High-Risk Multiple Myeloma Patients Are Missed without Gene Expression Profiling

Background:
Multiple Myeloma (MM) is a rare and heterogeneous blood cancer of the plasma cells. Various new therapies have been introduced and are used in combination to combat the heterogeneity. Despite ongoing research and the development of innovative therapies, improvements for the fast progressing (high-risk) patients have been limited. Disease behavior and clinical outlook of patients that look very similar in the absence of clinical and cytogenetic high-risk features, vary considerably. Their fast progression could not have been foreseen at diagnosis as their initial features were uninformative.

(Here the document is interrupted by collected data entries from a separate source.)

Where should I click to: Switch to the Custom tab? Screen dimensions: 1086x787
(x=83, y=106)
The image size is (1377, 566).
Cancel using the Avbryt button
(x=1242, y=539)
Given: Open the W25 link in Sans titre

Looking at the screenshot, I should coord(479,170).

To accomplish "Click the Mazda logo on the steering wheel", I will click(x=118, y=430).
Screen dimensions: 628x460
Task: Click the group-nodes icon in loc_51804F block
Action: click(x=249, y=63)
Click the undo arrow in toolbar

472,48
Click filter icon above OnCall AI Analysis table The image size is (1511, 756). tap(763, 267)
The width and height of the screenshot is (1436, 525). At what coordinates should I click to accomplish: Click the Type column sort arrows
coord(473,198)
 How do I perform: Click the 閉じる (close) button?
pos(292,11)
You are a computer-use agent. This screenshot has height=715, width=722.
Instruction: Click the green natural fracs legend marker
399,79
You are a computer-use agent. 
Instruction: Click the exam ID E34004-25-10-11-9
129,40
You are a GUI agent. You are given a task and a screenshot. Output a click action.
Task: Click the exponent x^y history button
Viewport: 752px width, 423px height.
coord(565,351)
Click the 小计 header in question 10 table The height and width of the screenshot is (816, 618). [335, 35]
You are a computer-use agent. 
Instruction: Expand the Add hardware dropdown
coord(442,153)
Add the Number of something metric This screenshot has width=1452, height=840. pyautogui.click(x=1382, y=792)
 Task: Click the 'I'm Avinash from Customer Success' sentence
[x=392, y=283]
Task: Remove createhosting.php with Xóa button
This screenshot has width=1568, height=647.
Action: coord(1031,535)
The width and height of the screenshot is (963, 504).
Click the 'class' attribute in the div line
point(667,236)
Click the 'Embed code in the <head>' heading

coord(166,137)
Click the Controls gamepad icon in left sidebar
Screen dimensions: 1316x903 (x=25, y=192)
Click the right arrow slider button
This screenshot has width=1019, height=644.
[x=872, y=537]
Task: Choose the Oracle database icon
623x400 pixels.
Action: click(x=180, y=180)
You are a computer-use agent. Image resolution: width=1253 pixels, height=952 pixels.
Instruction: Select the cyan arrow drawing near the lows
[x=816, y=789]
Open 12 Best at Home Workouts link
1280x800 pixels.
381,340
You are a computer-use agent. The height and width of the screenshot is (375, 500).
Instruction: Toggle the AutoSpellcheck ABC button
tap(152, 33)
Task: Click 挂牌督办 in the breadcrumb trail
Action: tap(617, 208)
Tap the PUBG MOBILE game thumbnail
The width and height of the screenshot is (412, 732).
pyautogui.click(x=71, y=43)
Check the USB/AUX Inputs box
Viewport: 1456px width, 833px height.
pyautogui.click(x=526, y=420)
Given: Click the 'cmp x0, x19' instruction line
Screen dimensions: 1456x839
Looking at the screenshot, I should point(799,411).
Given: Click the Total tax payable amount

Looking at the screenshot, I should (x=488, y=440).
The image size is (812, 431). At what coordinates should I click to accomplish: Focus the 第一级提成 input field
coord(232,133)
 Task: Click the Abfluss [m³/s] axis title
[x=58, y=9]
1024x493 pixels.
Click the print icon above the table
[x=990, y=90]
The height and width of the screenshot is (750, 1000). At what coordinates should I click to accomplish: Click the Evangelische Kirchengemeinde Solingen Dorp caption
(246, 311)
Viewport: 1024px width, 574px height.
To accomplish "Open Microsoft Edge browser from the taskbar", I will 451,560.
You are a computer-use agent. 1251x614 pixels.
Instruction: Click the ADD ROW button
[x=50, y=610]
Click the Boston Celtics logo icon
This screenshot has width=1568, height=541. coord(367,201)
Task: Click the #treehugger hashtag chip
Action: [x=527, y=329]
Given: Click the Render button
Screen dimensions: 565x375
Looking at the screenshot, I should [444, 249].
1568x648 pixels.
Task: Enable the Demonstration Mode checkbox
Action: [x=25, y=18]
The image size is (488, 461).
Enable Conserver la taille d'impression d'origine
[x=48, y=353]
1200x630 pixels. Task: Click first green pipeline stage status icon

In order to identify high-risk patients for selective innovative treatment strategies in trials and clinical practice, it is important to have a conclusive assessment of the patient’s risk profile at diagnosis. This assessment should include their Gene Expression Profile (GEP).

Aim:
To show that GEP is an important and indispensable contributor in selecting high-risk MM patients.

Method:
Six datasets were combined: MRC-IX (n=180), HOVON-87/NMSG-18 (n=148), EMN-02/HOVON-95 (n=249), GIMEMA-MMY-3006 (n=112), a Czech cohort (n=27 E-MTAB-1038) and the MMpredict non-trial cohort (n=89, [Chen YT. et al. CLML. 2019 19(10):e60-61]). Pooled, a total of n=805 MM patient samples were available including corresponding GEP data, iFISH, ISS annotation and Overall Survival (OS). Patients were risk classified in three strata as proposed by Kuiper R. et al. Blood. 2015 Oct 22;126(17):1996-2004: Low Risk (LR) as SKY92 standard risk + ISS I; Intermediate Risk (IR) as SKY92 standard risk + ISS II or III; and High Risk (HR) as SKY92 high risk. Subsequently, each stratum is further refined into: patients with high-risk iFISH t(4;14) and/or del(17p) (iFISH); and patients without these markers (non-iFISH). The Cox proportional Hazards model was applied to estimate survival.

Results:
The combination of SKY92+ISS identified three risk strata in the cohort: n=188 for LR (23%), n=448 for IR (56%) and n=169 for HR (21%). The OS of the HR stratum was significantly shorter than the LR stratum (hazard ratio=6.0, p<0.001), see Figure 1A. For all three strata, the comparison of iFISH versus non-iFISH patients resulted in a not significant OS difference: hazard ratio=1.4 and p=0.44 for LR, Figure 1B; hazard ratio=1.2 and p=0.41 for IR, Figure 1C; and hazard ratio=1.4 and p=0.061 for HR, Figure 1D. Our analyses show that for 44% (79 out of 179) of iFISH patients, the traditional high-risk classification is correct. However, GEP identifies another 90 out of 169 (53%) patients with comparable poor outcomes that were missed since they belong to the non-iFISH group, Figure 1D. Lastly, 30 out of 179 (17%) iFISH patients (considered high risk), show a mild course of the disease (median survival not reached at 80 months), Figure 1B. To summarize, without SKY92+ISS, many high-risk and low-risk patients remain unidentified.

Conclusion:
Currently used risk stratification methods are sub-optimal and the use of these markers leave 53% of high-risk patients unidentified. This might impact the clinical strategy for that unidentified high-risk patient as a physician could have escalated their treatment. Furthermore, it might influence the conclusion on the effectiveness of investigational therapeutic treatment in clinical trials. Lastly, clinical trials focused on high-risk patients, will reach full inclusion much faster and obtain earlier read-outs as GEP, here SKY92, identifies additional and true fast progressing high-risk patients. SKY92 should therefore be added as risk stratification method for a holistic view on a patient’s course of disease.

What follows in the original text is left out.